[Task description]
Rewrite the stretch of entries from the line that contains "Given: Click the" through the line that contains "Action: coord(42,193)", replacing "Given" with "Instruction" and keeping everything else the same. Give only those lines, and omit the pictures.

[Data provided]
□ □ □ □

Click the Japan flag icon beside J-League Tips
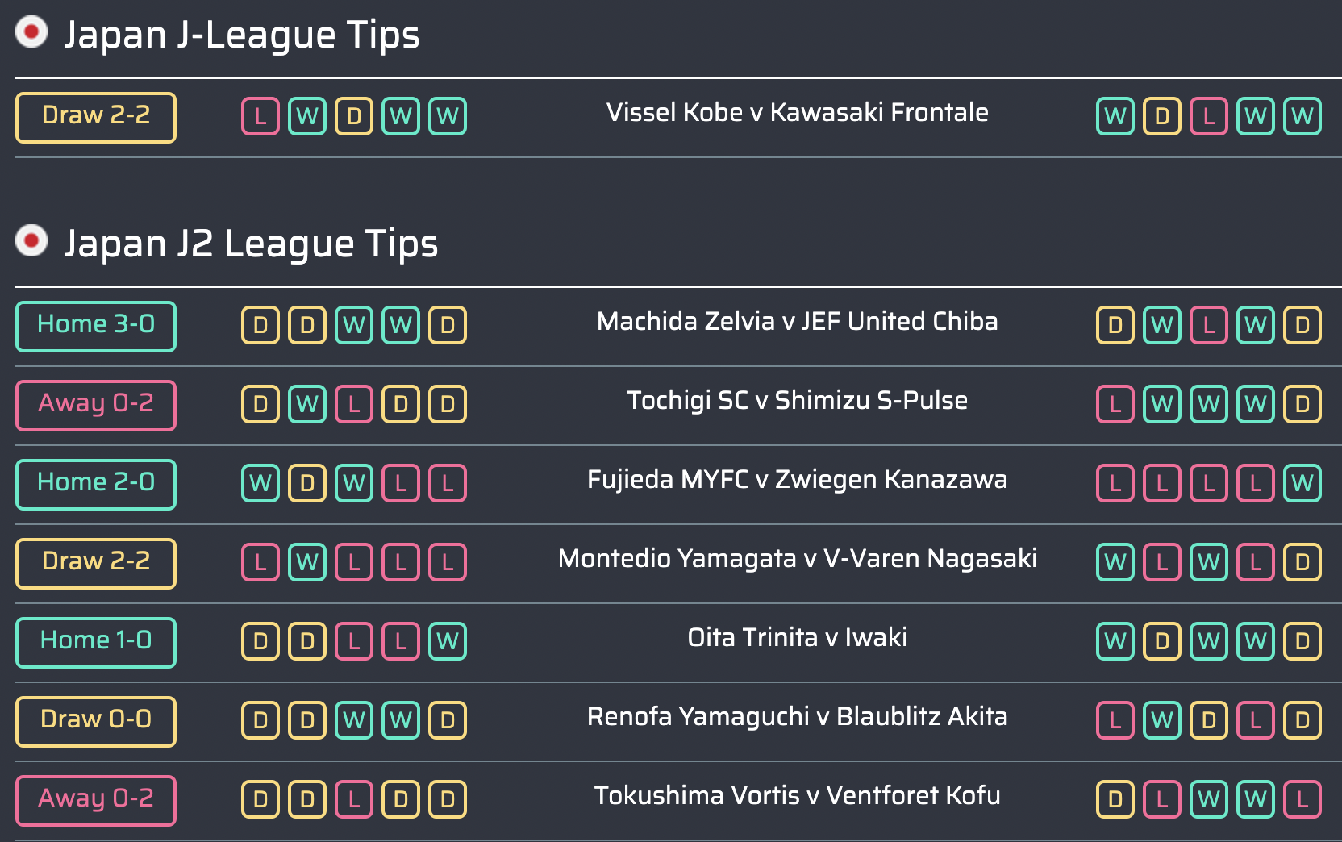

□ □ □ □

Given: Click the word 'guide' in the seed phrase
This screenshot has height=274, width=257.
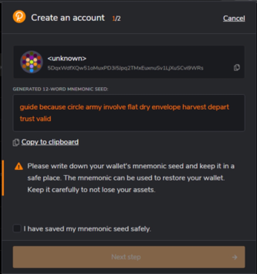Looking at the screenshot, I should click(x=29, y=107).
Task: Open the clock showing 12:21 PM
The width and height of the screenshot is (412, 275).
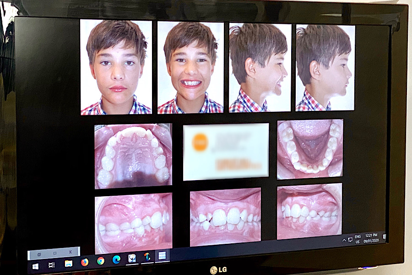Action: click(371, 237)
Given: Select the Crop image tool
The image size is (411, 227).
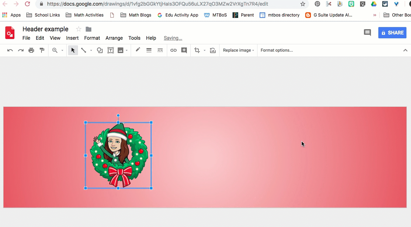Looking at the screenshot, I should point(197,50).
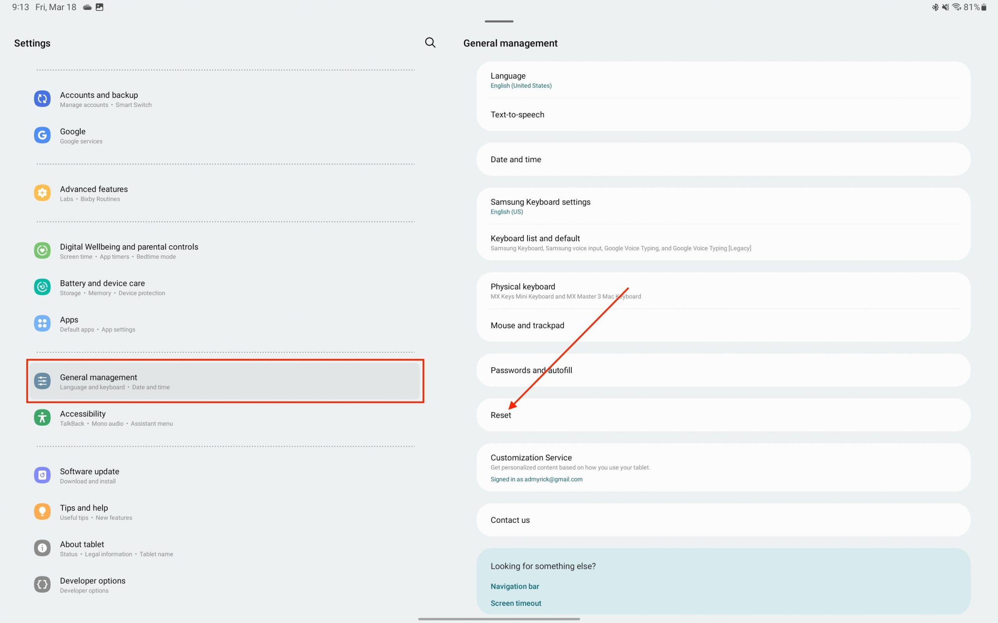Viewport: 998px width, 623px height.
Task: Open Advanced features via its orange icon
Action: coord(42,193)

□ □ □ □

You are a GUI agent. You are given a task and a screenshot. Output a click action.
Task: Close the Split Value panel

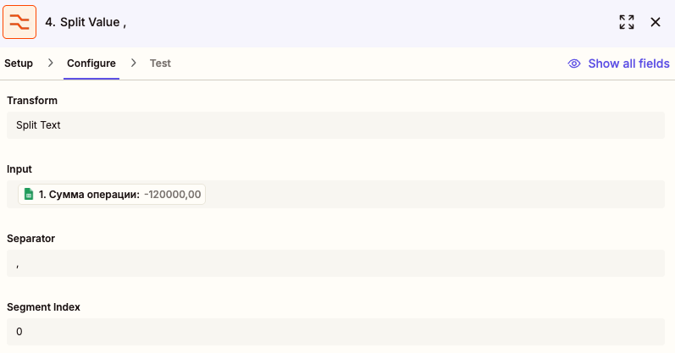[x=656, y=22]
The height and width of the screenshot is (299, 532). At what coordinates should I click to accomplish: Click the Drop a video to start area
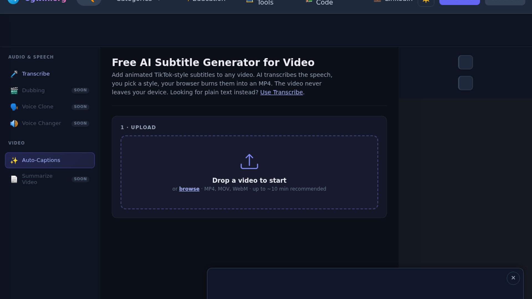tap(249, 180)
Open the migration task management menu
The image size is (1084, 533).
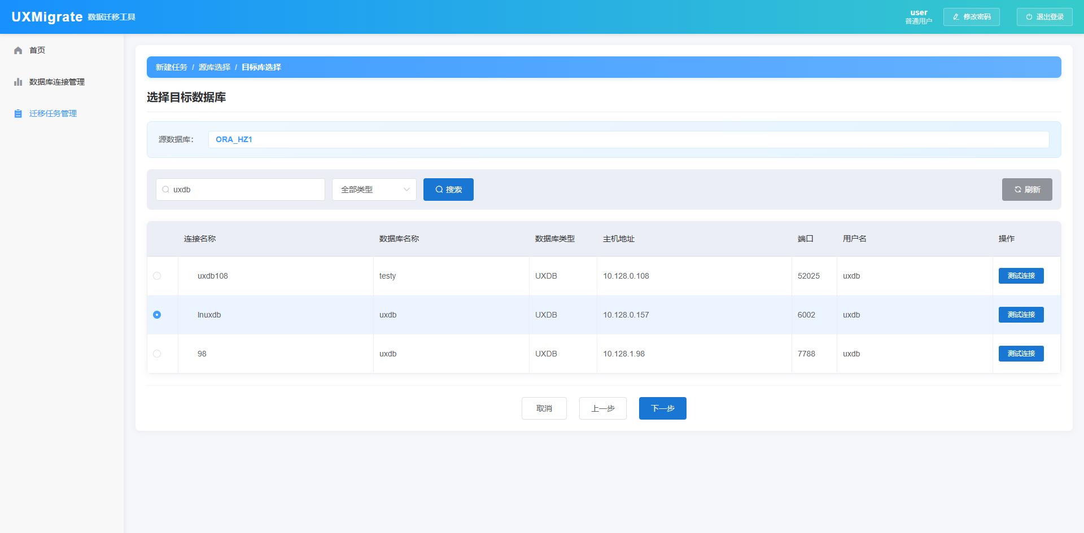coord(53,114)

□ □ □ □

[Problem solution]
Instruction: Click the word 'guide' in the seed phrase
This screenshot has height=274, width=257.
Looking at the screenshot, I should click(x=29, y=107).
Task: Open the clock showing 12:21 PM
The width and height of the screenshot is (412, 275).
Action: click(371, 237)
Instruction: Select the Crop image tool
The image size is (411, 227).
Looking at the screenshot, I should point(197,50).
Viewport: 998px width, 623px height.
Task: Open Advanced features via its orange icon
Action: coord(42,193)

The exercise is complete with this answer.